Esercizio a:
Riporta testualmente le righe dei record a partire da quella che contiene "Task: Click the Cancel an Item button" fino alla fine dei record, entrambe incluse. Escludi le immagini dalla risposta.

**** Brano proposto

Carlo Cuppini

mercoledì 27 aprile 2022

"Sfondate la porta ed entrate nella stanza buia" - il nuovo libro di Enrico Macioci

Enrico Macioci ci ha abituati a romanzi potenti, profondi, vestiti di una scrittura impeccabile e raffinata, capaci di toccare tematiche che, se soltanto sfiorate, possono far traballare la stabilità del nostro vivere quotidiano, sempre così distratto, così accomodato, intrappolato tra il mesto e il concitato.

Nei libri di Macioci ci sono una sapienza narrativa e una padronanza degli strumenti linguistici tali da stridere quasi, paradossalmente e in modo fecondo, con un “fuoco rimbaudiano” che sottostà al progetto, lo fa scaturire all’origine, lo sospinge in avanti, torna ad affiorare di tanto in tanto tra le righe in forma di ombra o cenere, a ricordare che le immagini figurative di una solidissima narrazione potrebbero sfarinarsi in un istante, davanti alla verità di un solo, ancestrale, urgente, violento verso iconoclasta. Verso di bestia. Verso di poeta.


Il Macioci poeta, nato proprio dai lapilli cadenti del vulcano-Rimbaud, per sua stessa confessione, è sempre lì nascosto nelle pieghe dei suoi libri, e dei suoi interventi critici; abita nelle anse di un probabile (e in effetti accettato) passato in metrica, o in quelle di un tempo laterale che tuttora trascorre, ma non si vede.

********

Esercizio b:
Rispondi a queste domande sul brano proposto:
(i) In quale data compare il brano?
(ii) Qual è il titolo del nuovo libro di Enrico Macioci?
(iii) Dai lapilli di quale vulcano è nato il Macioci poeta?

**** Materiale di lavoro

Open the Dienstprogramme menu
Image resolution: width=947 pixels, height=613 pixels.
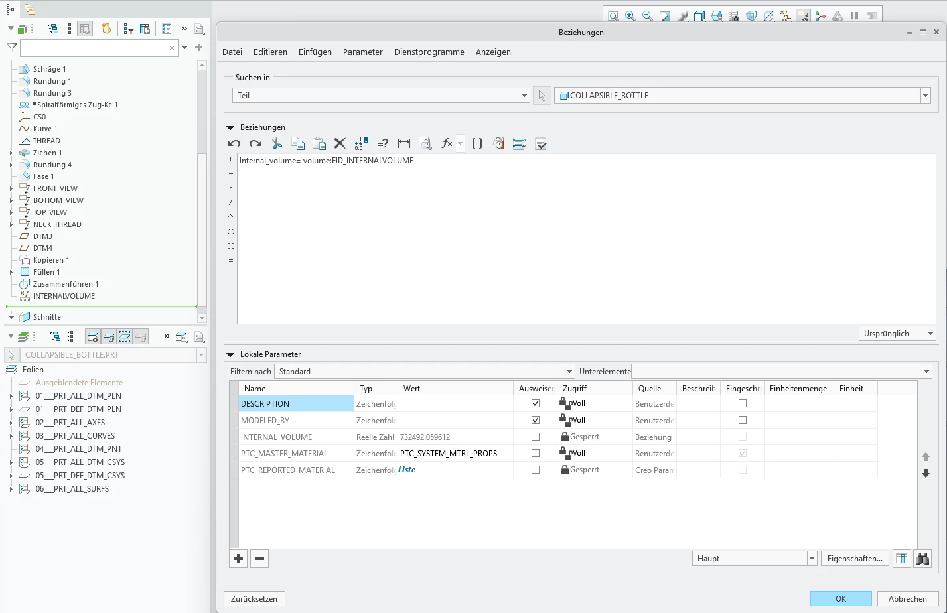tap(429, 52)
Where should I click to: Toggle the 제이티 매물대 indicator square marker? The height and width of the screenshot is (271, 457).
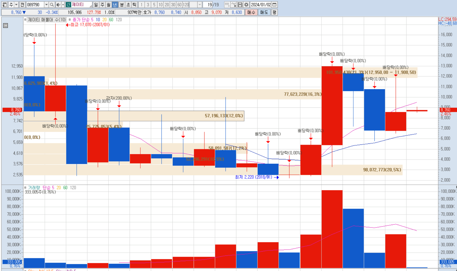pos(25,20)
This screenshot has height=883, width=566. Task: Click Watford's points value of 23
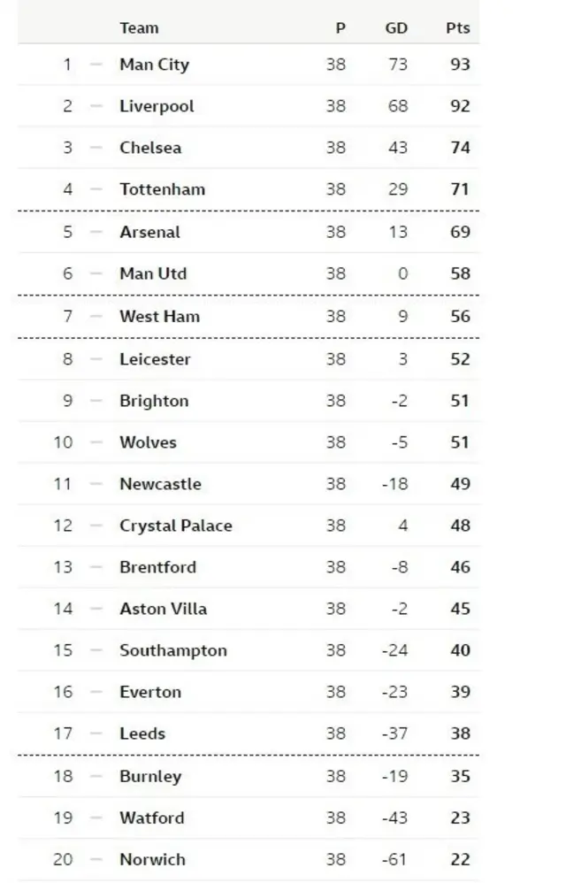point(460,818)
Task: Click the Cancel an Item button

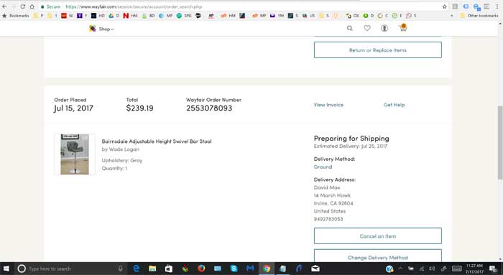Action: coord(377,236)
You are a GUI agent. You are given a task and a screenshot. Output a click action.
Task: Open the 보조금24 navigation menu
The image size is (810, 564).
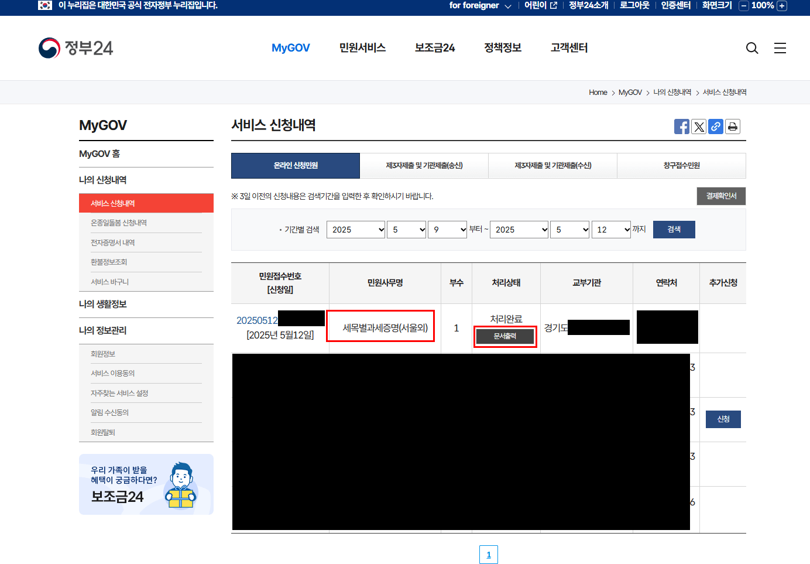[434, 48]
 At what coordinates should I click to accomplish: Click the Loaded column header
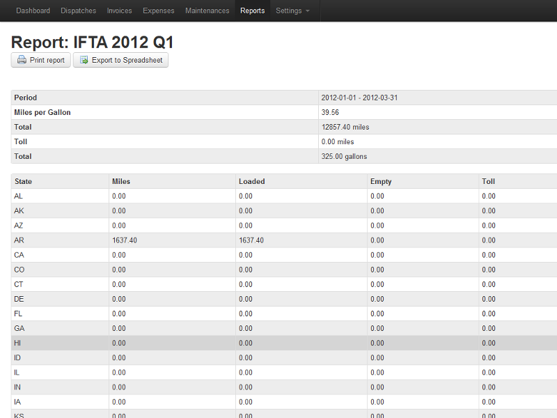251,182

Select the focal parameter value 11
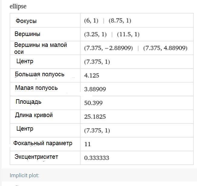pyautogui.click(x=87, y=144)
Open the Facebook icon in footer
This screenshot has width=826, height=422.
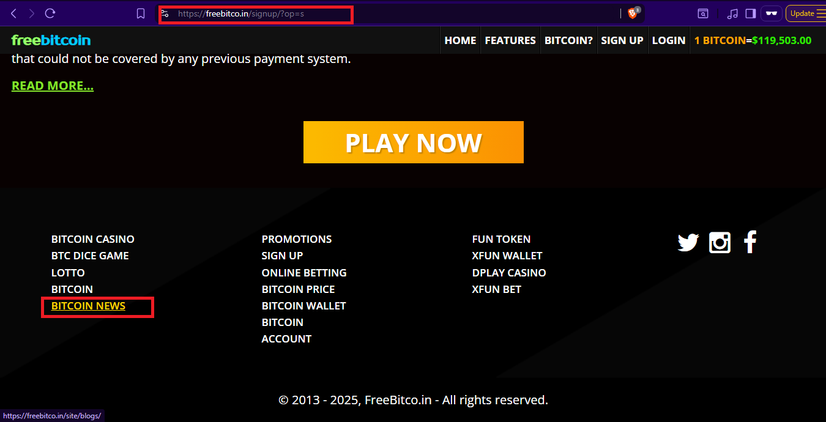750,242
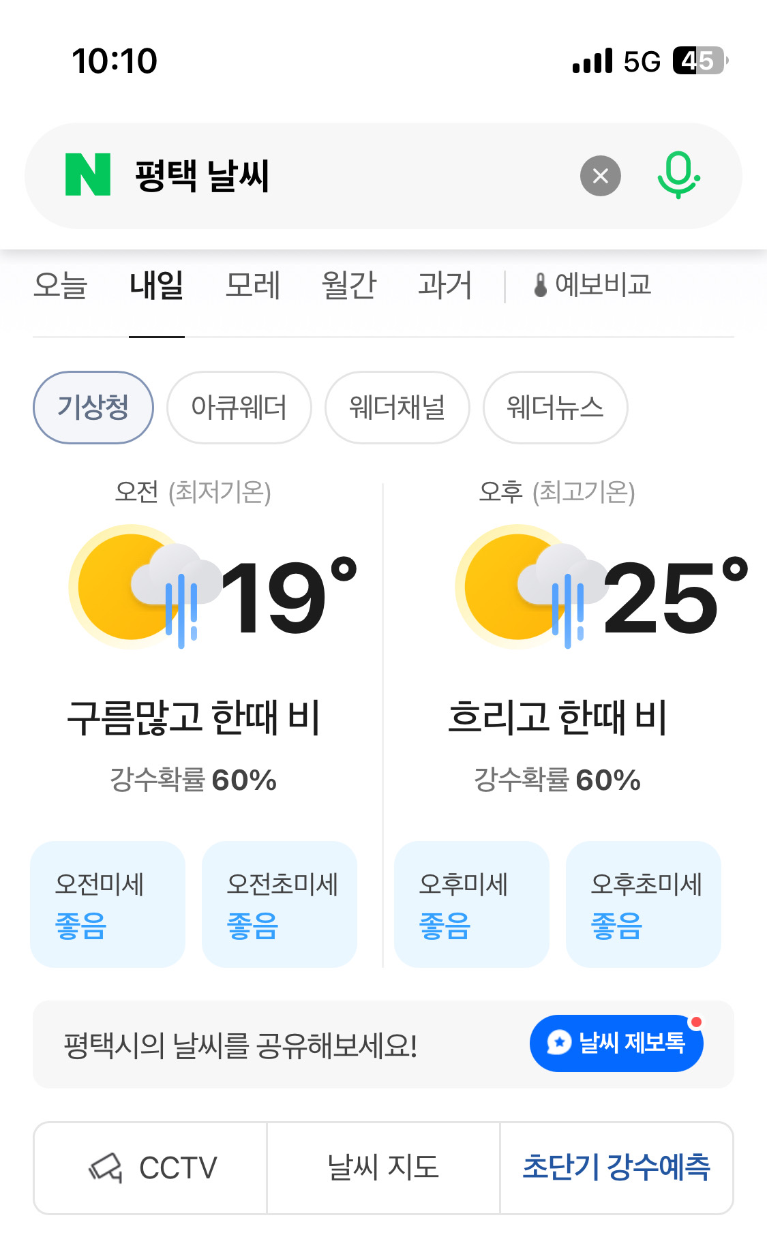Image resolution: width=767 pixels, height=1237 pixels.
Task: Select 아큐웨더 as forecast source
Action: pos(239,408)
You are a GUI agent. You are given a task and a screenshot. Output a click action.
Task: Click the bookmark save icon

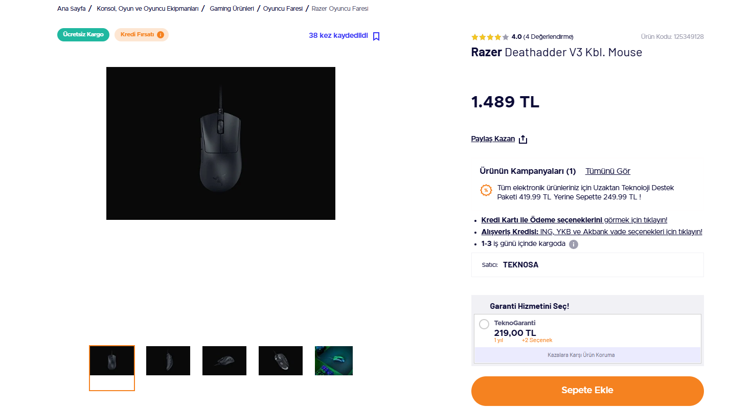point(376,36)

********

Risultato a:
Task: Click the Cancel an Item button

Action: coord(377,236)
You are a GUI agent. You are given a task and a screenshot. Output a click action.
Task: Open the 보조금24 navigation menu
The image size is (810, 564).
[434, 48]
 At what coordinates should I click to accomplish: Click the Loaded column header
251,182

Select the focal parameter value 11
pyautogui.click(x=87, y=144)
Open the Facebook icon in footer
This screenshot has width=826, height=422.
750,242
Image resolution: width=767 pixels, height=1237 pixels.
Task: Select 아큐웨더 as forecast source
Action: pos(239,408)
You are a GUI agent. You are given a task and a screenshot. Output a click action.
Task: Click the bookmark save icon

point(376,36)

Risultato b:
(i) Mercoledì 27 aprile 2022.
(ii) "Sfondate la porta ed entrate nella stanza buia".
(iii) Dal vulcano-Rimbaud.